02:12:02   Because that's where the exclamation mark is so brilliant whereas in Windows. It was like all to one three six

02:12:08   It gives you yes, you know a pound sign or whatever

02:12:11   like the British pound

02:12:13   Crazy like no logic to it at all. It's just some arbitrary numeric mapping

02:12:19   The Mac had it. It's brilliant. It's been there forever. How do you type the pi pi character?

02:12:24   You know like three point one four one five nine that I don't know option P. Oh, yeah nice option shift

02:12:31   P gives you a capital pie

02:12:33   It's an option slash gives you the percentage

02:12:35   Yeah, it's there's so many.
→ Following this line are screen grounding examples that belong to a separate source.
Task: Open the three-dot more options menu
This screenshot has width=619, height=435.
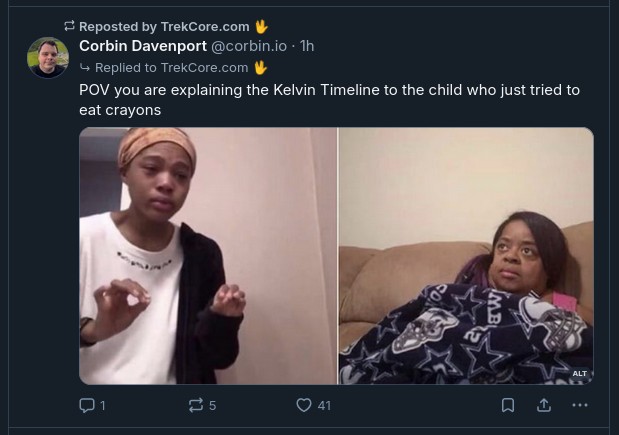Action: [580, 405]
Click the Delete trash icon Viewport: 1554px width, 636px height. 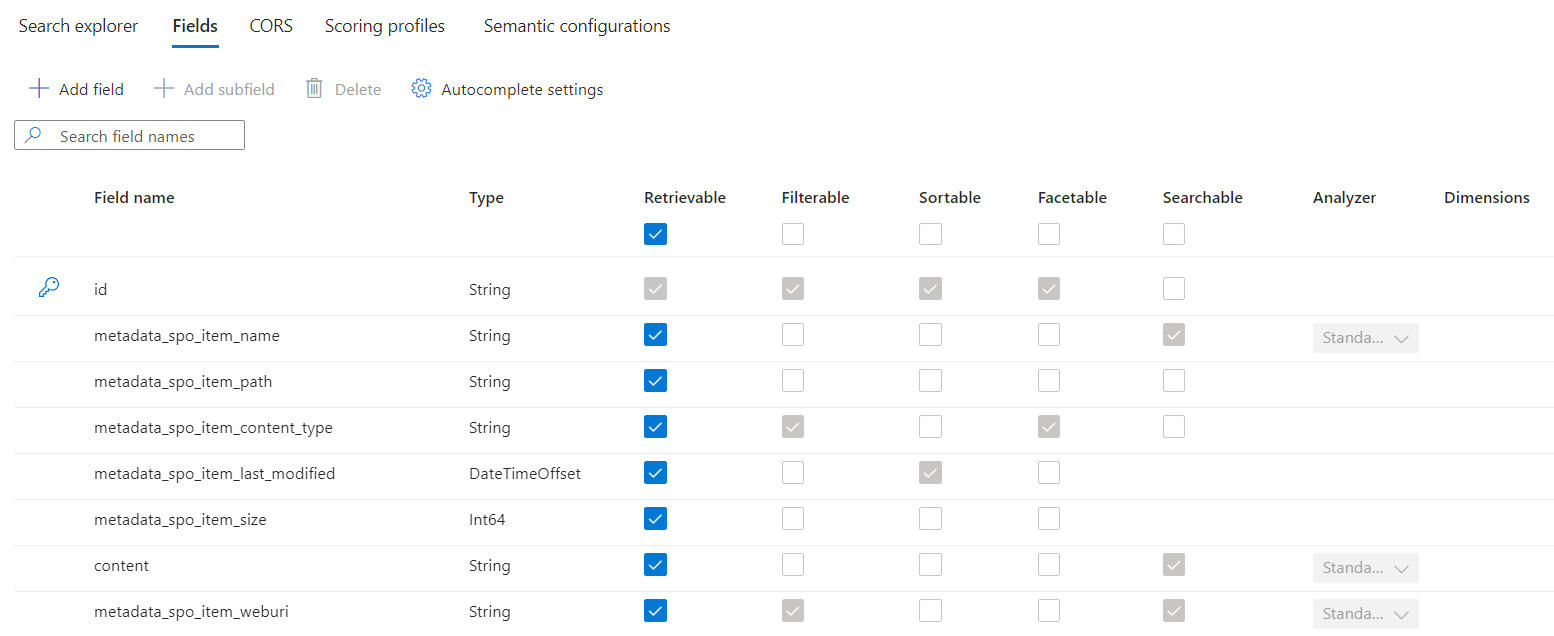314,88
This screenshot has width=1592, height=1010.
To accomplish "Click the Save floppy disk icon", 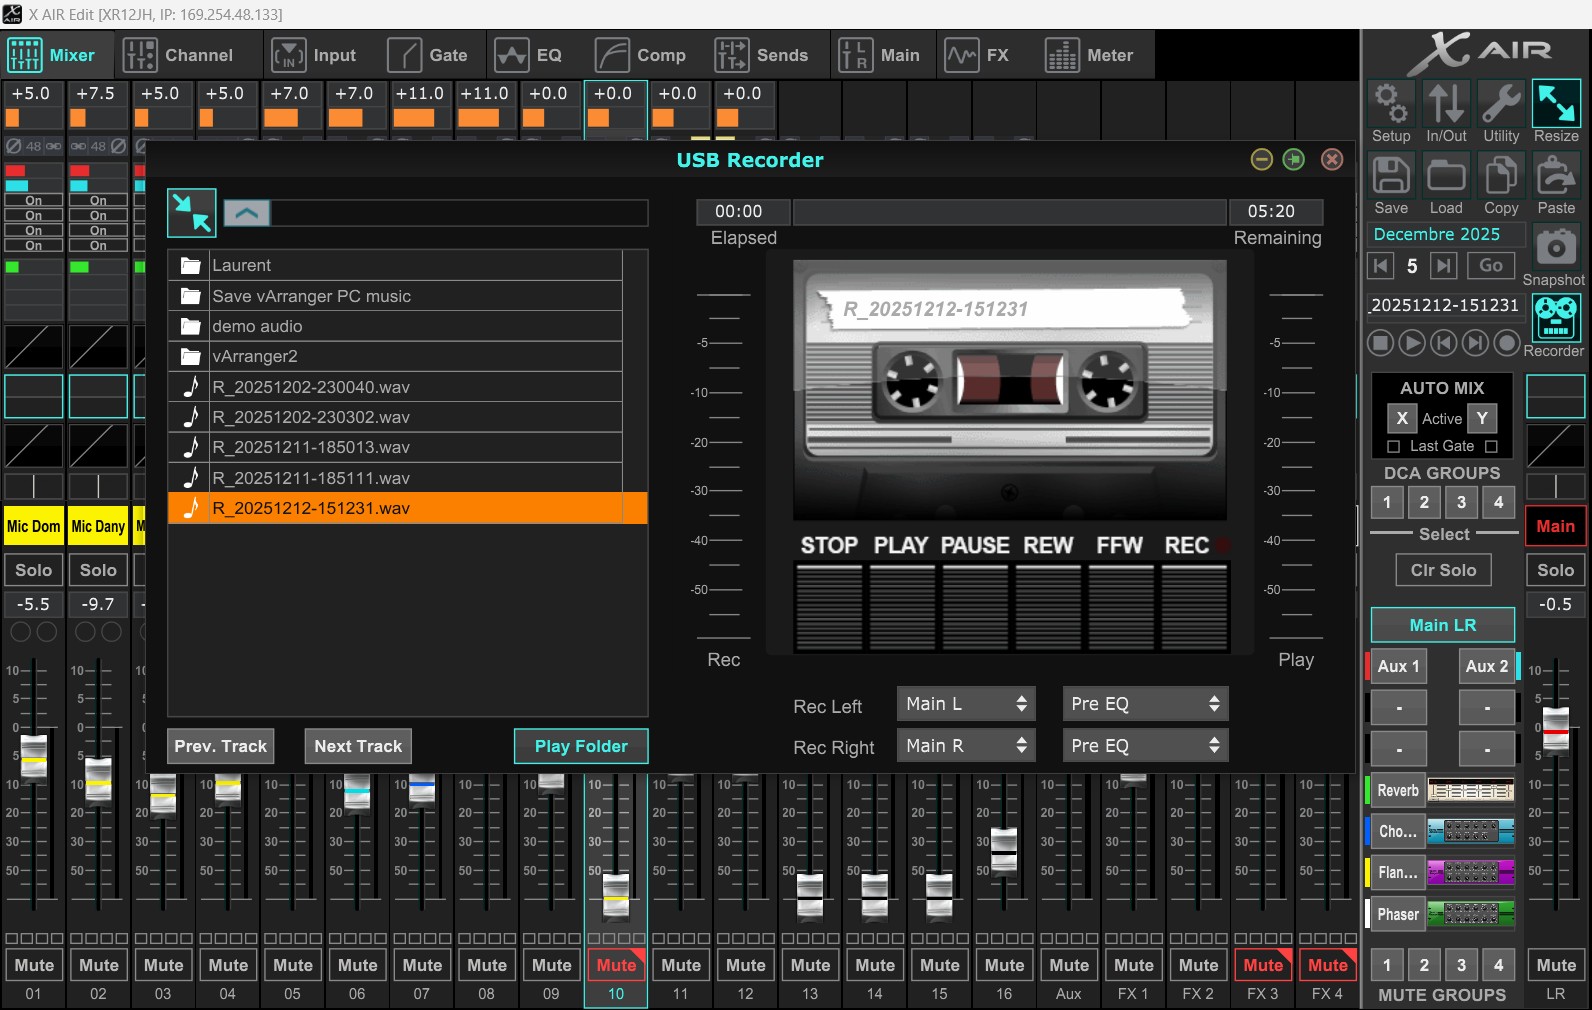I will (x=1390, y=176).
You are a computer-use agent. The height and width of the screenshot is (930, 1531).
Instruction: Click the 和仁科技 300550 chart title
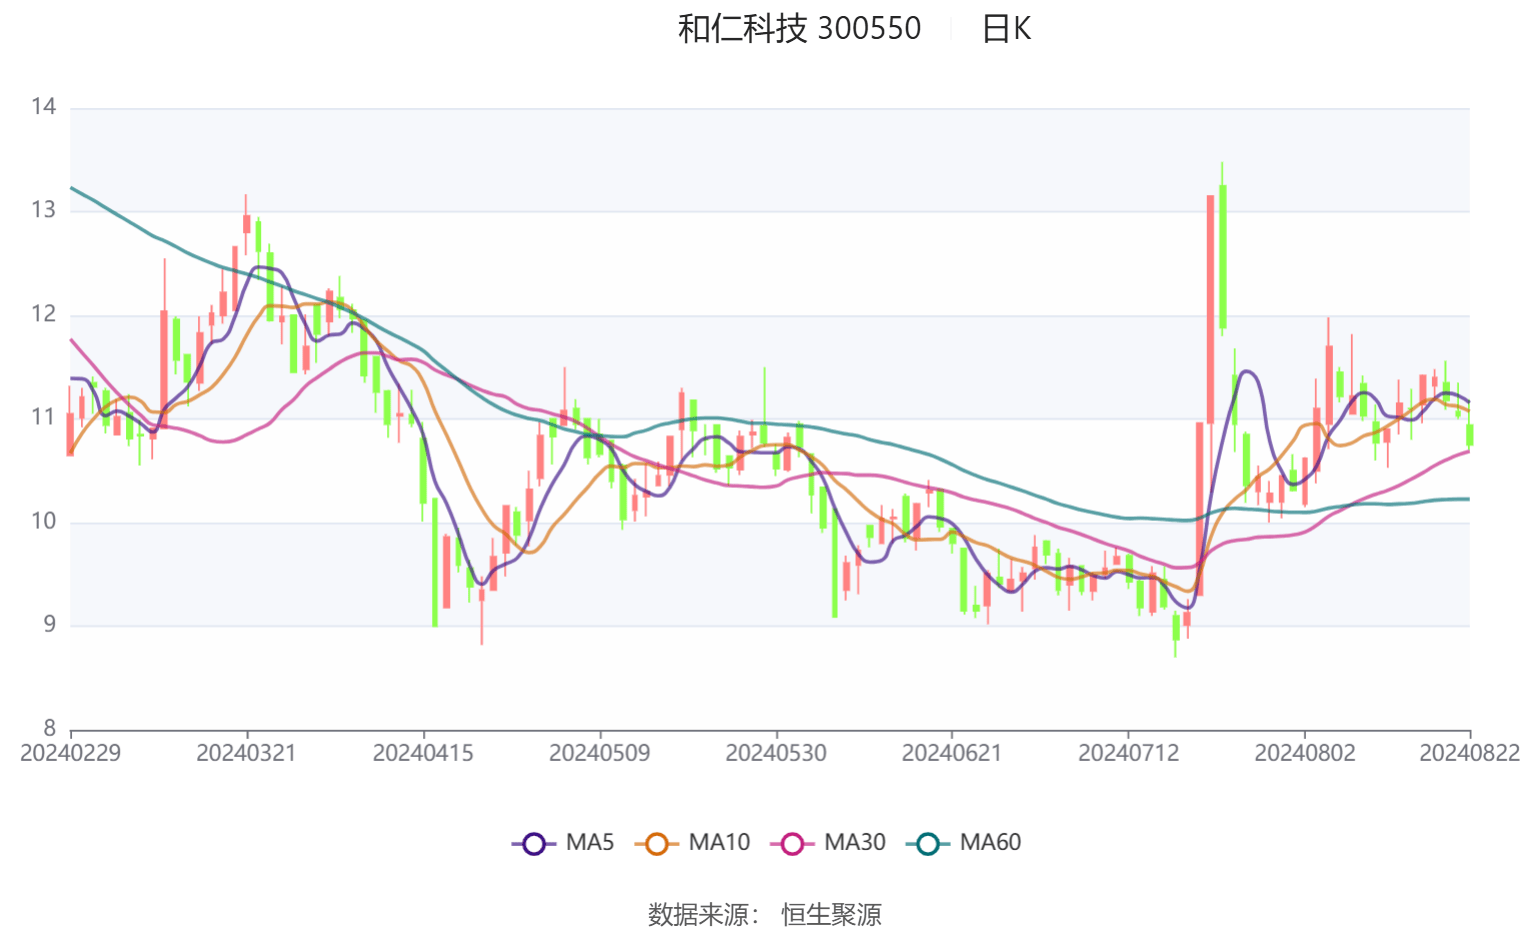(x=799, y=29)
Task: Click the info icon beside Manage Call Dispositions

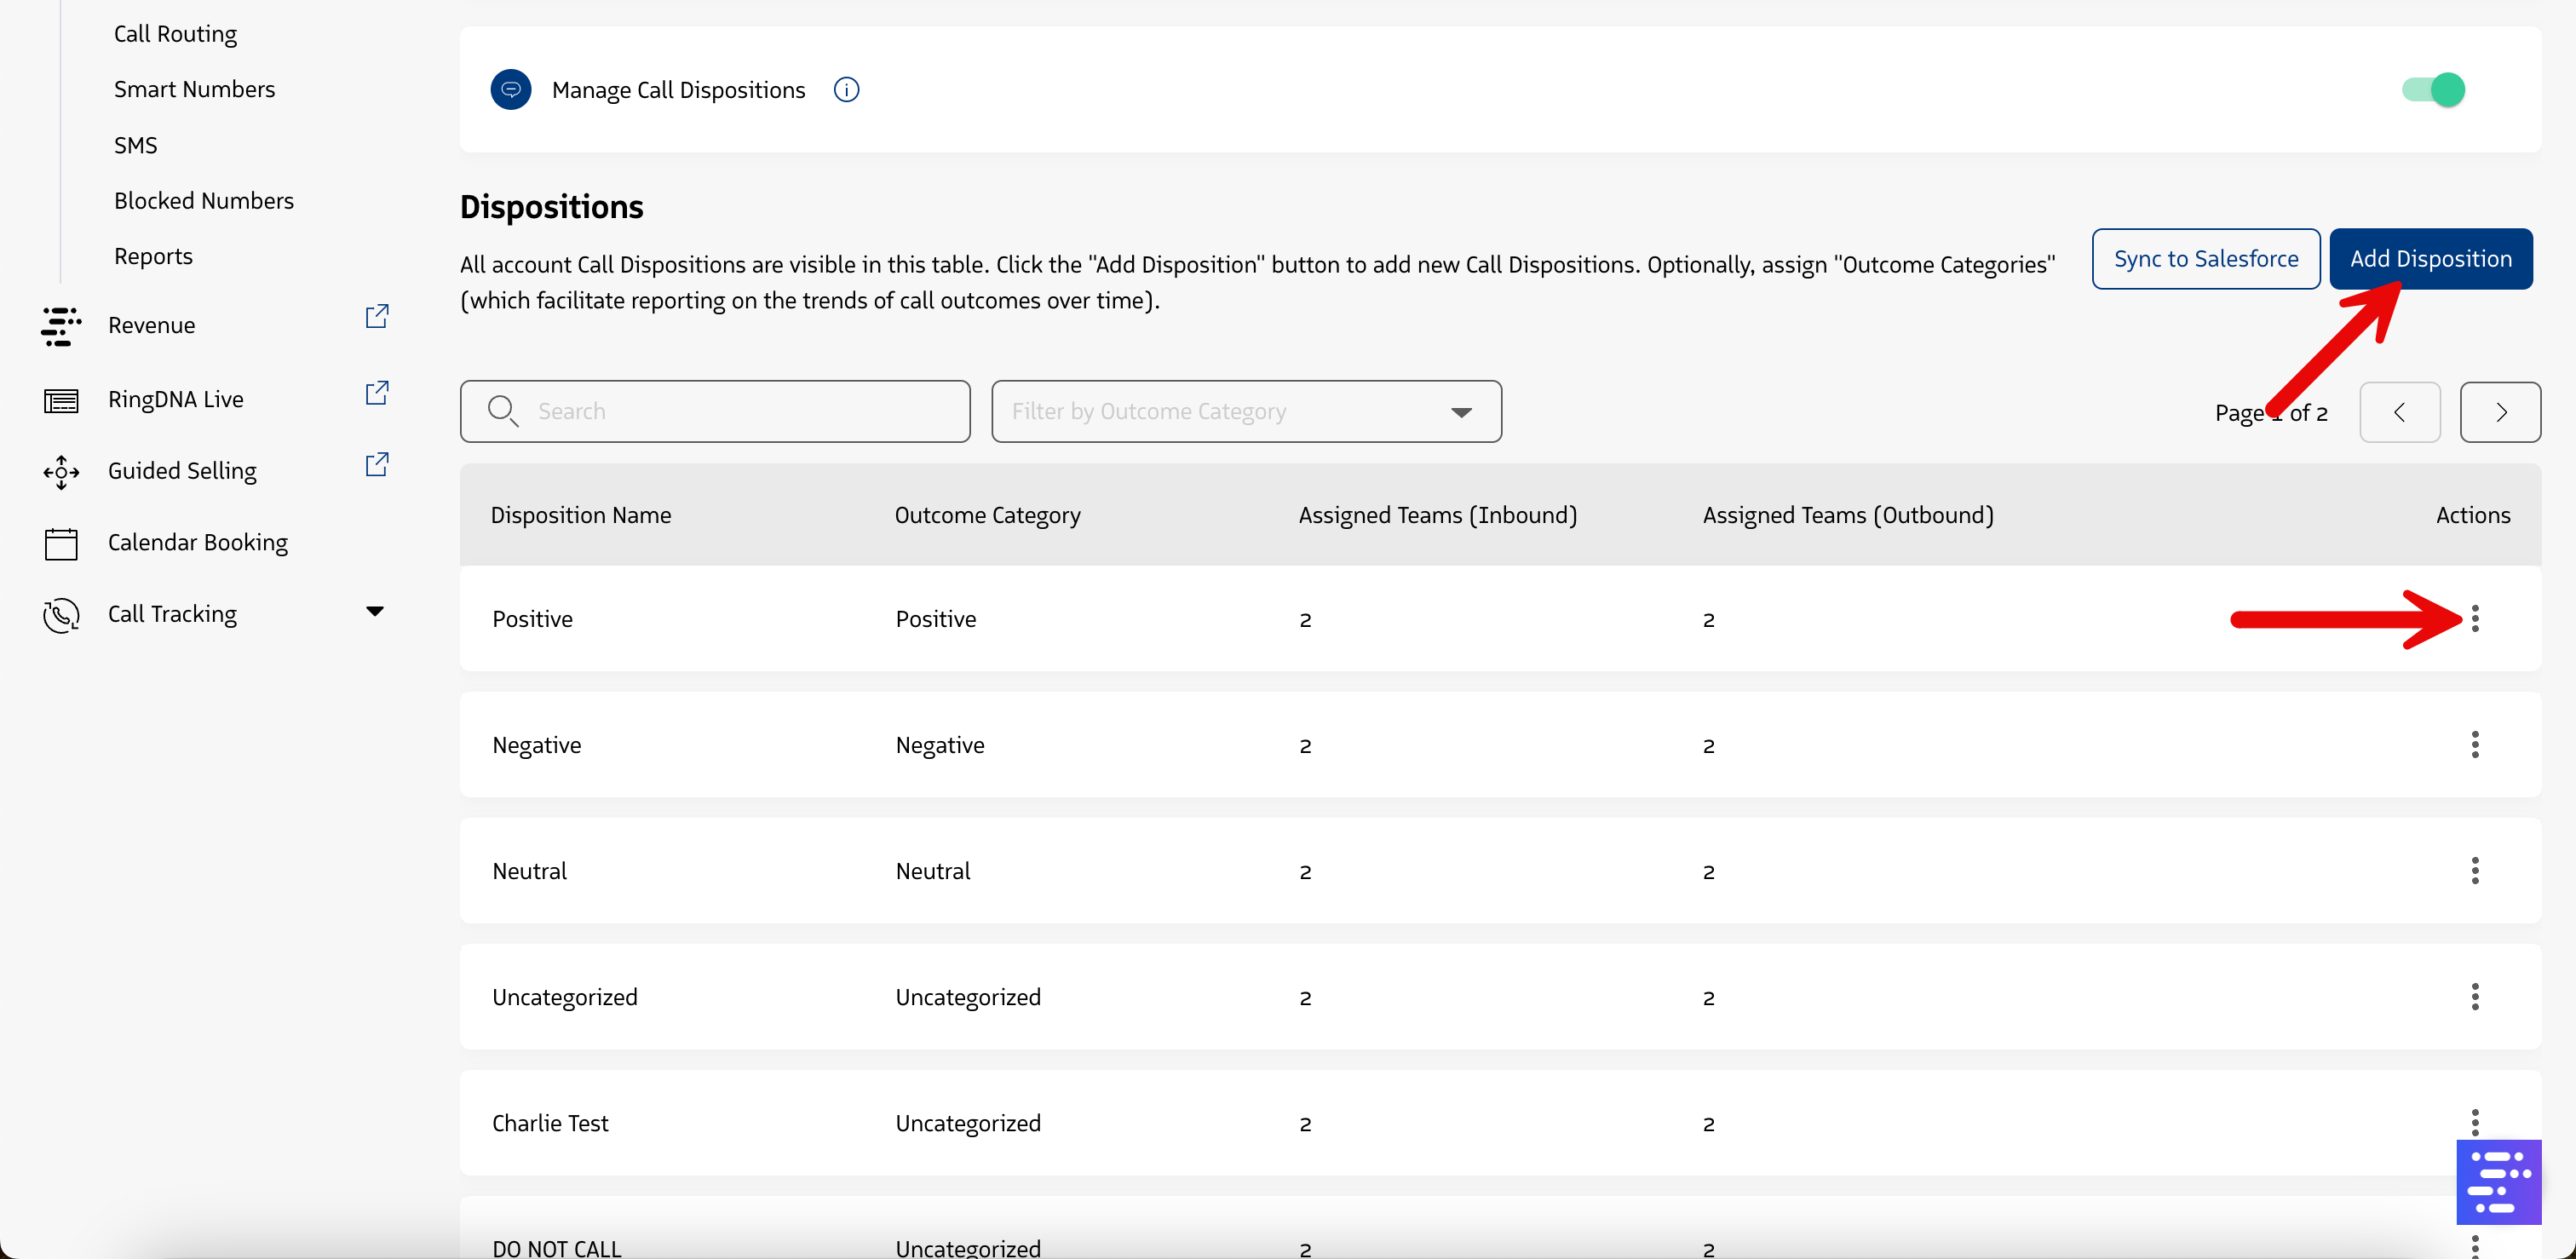Action: [x=846, y=90]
There's so new there's and there's just so cleverly

02:12:41   Assigned and they've been like that for over 30 years and yet on iOS you can't type half of those characters at all and you know

02:12:49   And I don't understand why that's not your keyboard team friends and while they're doing that

02:12:53   I'm going to say this completely unabashedly.

02:12:55   Let me long press on the french fries to get poutine tater tots and hash browns.

02:13:00   I support that wholeheartedly.

02:13:04   Someone has to do it.

02:13:05   I'm just, I mean, I'm going down memory lane here, but I know, I don't even have to think.

02:13:11   I typed these without even thinking.

02:13:13   So I just had to double check to be sure, but you can type option semicolon and you

02:13:17   get an ellipse.

02:13:18   It's, I guess that one's not super mnemonic, but anyway.

02:13:22   Anyway, that's my complaint.

02:13:24   I want someone at Apple to let me type a tab character

02:13:26   on my phone.

02:13:27   Anything else?

02:13:31   - Not that comes to mind.

02:13:34   - René, I thank you for your time.

02:13:35   Hope you have a good weekend.

02:13:36   - Thank you so much. - I will see you soon

02:13:37   and I'm looking forward to it.

02:13:38   I'll see you a month from now.

02:13:39   We'll be palling around at the keynote.

02:13:42   - Yeah, I can't wait.

02:13:43   It should be a good year.

02:13:44   - Yeah, so it's very nice to sign off

02:13:48   and say I'll see you soon, but I'll see you soon.

02:13:49   My thanks to our sponsors.

02:13:50   sponsors this week were, let me see if I can do it off the top of my head, we had Squarespace,

02:13:54   that's the place to go to build a website. We had Casper, where you go to get a mattress.

02:14:00   Who was our third sponsor? I forget the third sponsor. Third sponsor was, oh of course it

02:14:05   was Audible. That's the place with an unmatched selection of audio. Alright, Rene, thank you.